Your answer should hold only the lines from the start of the data below through the line with "This screenshot has height=123, width=205.", copied exactly, with pictures left out.

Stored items

*** Begin section ***

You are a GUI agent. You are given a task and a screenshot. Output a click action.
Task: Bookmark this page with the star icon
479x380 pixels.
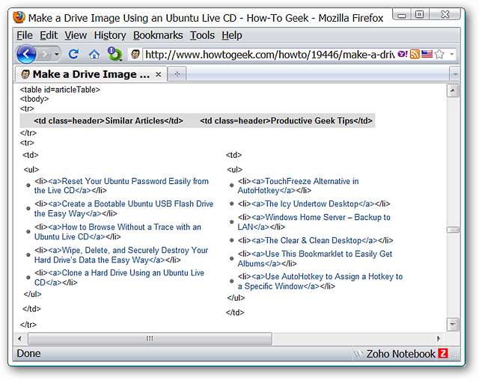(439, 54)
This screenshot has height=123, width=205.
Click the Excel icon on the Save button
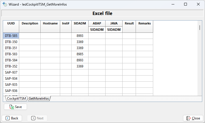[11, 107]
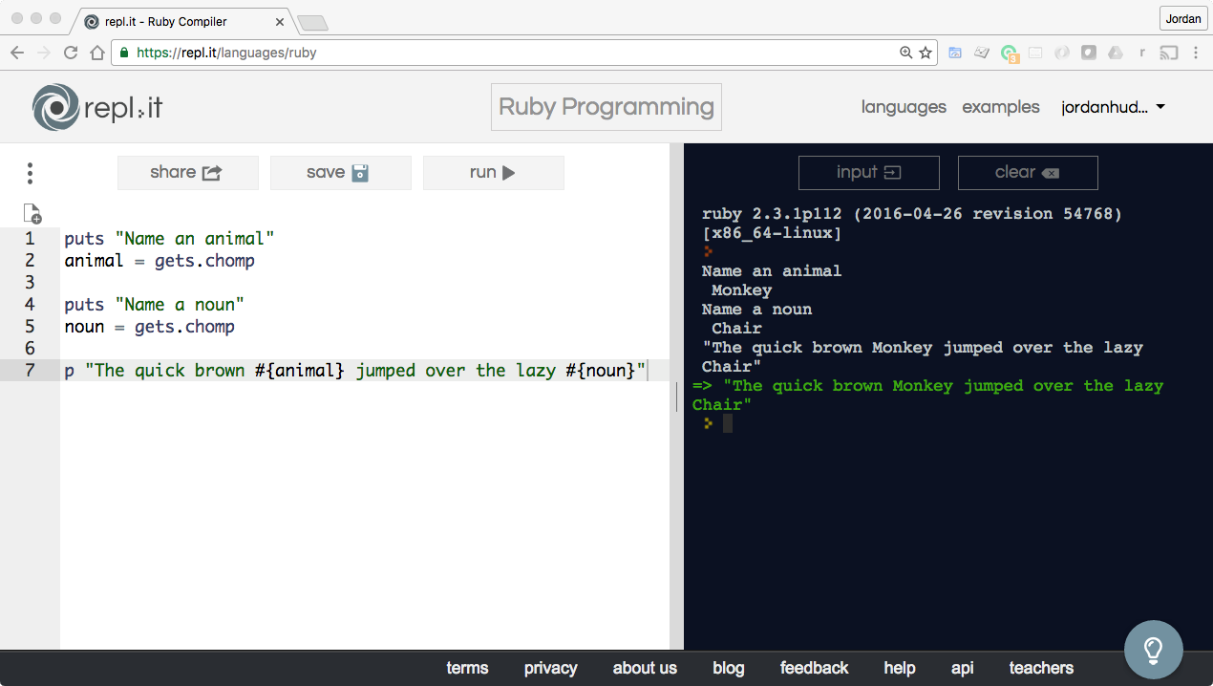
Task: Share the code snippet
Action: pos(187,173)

*** End section ***

Solved exercise.
You are a GUI agent. You are given a task and a screenshot. Output a click action.
Task: Bookmark this page with the star icon
479x380 pixels.
(439, 54)
This screenshot has height=123, width=205.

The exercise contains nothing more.